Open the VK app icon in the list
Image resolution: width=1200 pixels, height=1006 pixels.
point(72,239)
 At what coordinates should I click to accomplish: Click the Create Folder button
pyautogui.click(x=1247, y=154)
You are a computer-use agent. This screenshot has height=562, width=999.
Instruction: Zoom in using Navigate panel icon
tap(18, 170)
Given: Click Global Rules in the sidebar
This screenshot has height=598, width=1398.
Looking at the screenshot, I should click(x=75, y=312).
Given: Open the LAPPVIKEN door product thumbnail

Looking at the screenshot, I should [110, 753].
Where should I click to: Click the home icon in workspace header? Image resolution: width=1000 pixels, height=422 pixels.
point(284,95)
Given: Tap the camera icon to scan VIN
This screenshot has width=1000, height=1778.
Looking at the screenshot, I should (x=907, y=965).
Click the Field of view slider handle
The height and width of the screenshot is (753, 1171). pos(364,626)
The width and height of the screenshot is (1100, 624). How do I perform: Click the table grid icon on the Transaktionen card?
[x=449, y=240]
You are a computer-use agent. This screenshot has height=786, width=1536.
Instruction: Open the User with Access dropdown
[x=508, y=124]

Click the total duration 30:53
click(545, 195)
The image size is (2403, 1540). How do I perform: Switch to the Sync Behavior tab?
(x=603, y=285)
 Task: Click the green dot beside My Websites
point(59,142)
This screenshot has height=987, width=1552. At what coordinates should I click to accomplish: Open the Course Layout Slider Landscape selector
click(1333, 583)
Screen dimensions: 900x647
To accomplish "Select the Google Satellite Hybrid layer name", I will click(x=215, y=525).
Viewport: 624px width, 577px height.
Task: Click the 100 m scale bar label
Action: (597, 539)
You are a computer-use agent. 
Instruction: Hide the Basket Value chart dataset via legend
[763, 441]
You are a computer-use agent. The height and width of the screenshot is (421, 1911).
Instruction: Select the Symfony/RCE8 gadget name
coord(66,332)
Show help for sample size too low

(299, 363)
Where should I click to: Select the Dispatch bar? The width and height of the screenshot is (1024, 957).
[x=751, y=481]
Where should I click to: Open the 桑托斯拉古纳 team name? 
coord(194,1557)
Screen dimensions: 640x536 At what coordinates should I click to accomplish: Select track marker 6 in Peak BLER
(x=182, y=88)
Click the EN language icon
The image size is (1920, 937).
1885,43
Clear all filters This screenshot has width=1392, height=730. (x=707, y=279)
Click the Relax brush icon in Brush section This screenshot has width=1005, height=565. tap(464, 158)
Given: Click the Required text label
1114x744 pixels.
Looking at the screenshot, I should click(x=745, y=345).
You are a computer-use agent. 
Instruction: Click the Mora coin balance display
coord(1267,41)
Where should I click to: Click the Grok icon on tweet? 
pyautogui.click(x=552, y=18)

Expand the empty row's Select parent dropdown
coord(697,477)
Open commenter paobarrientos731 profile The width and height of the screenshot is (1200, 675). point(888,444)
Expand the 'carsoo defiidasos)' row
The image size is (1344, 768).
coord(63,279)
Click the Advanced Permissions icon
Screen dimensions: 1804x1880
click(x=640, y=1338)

######

INSTRUCTIONS TO FOLLOW
Write each entry out again. Do not change a word.

SOLUTION TO THE EXERCISE
Open the VK app icon in the list
Image resolution: width=1200 pixels, height=1006 pixels.
point(72,239)
 At what coordinates should I click to accomplish: Click the Create Folder button
pyautogui.click(x=1247, y=154)
You are a computer-use agent. This screenshot has height=562, width=999.
Instruction: Zoom in using Navigate panel icon
tap(18, 170)
Given: Click Global Rules in the sidebar
This screenshot has height=598, width=1398.
Looking at the screenshot, I should click(x=75, y=312).
Given: Open the LAPPVIKEN door product thumbnail

Looking at the screenshot, I should [110, 753].
Where should I click to: Click the home icon in workspace header? Image resolution: width=1000 pixels, height=422 pixels.
point(284,95)
Given: Tap the camera icon to scan VIN
This screenshot has width=1000, height=1778.
Looking at the screenshot, I should (x=907, y=965).
Click the Field of view slider handle
The height and width of the screenshot is (753, 1171). pos(364,626)
The width and height of the screenshot is (1100, 624). How do I perform: Click the table grid icon on the Transaktionen card?
[x=449, y=240]
You are a computer-use agent. This screenshot has height=786, width=1536.
Instruction: Open the User with Access dropdown
[x=508, y=124]

Click the total duration 30:53
click(545, 195)
The image size is (2403, 1540). How do I perform: Switch to the Sync Behavior tab?
(x=603, y=285)
 Task: Click the green dot beside My Websites
point(59,142)
This screenshot has height=987, width=1552. At what coordinates should I click to accomplish: Open the Course Layout Slider Landscape selector
click(1333, 583)
Screen dimensions: 900x647
To accomplish "Select the Google Satellite Hybrid layer name", I will click(x=215, y=525).
Viewport: 624px width, 577px height.
Task: Click the 100 m scale bar label
Action: (597, 539)
You are a computer-use agent. 
Instruction: Hide the Basket Value chart dataset via legend
[763, 441]
You are a computer-use agent. The height and width of the screenshot is (421, 1911).
Instruction: Select the Symfony/RCE8 gadget name
coord(66,332)
Show help for sample size too low

(299, 363)
Where should I click to: Select the Dispatch bar? The width and height of the screenshot is (1024, 957).
[x=751, y=481]
Where should I click to: Open the 桑托斯拉古纳 team name? 
coord(194,1557)
Screen dimensions: 640x536 At what coordinates should I click to accomplish: Select track marker 6 in Peak BLER
(x=182, y=88)
Click the EN language icon
The image size is (1920, 937).
1885,43
Clear all filters This screenshot has width=1392, height=730. (x=707, y=279)
Click the Relax brush icon in Brush section This screenshot has width=1005, height=565. tap(464, 158)
Given: Click the Required text label
1114x744 pixels.
Looking at the screenshot, I should click(x=745, y=345).
You are a computer-use agent. 
Instruction: Click the Mora coin balance display
coord(1267,41)
Where should I click to: Click the Grok icon on tweet? 
pyautogui.click(x=552, y=18)

Expand the empty row's Select parent dropdown
coord(697,477)
Open commenter paobarrientos731 profile The width and height of the screenshot is (1200, 675). point(888,444)
Expand the 'carsoo defiidasos)' row
The image size is (1344, 768).
coord(63,279)
Click the Advanced Permissions icon
Screen dimensions: 1804x1880
click(x=640, y=1338)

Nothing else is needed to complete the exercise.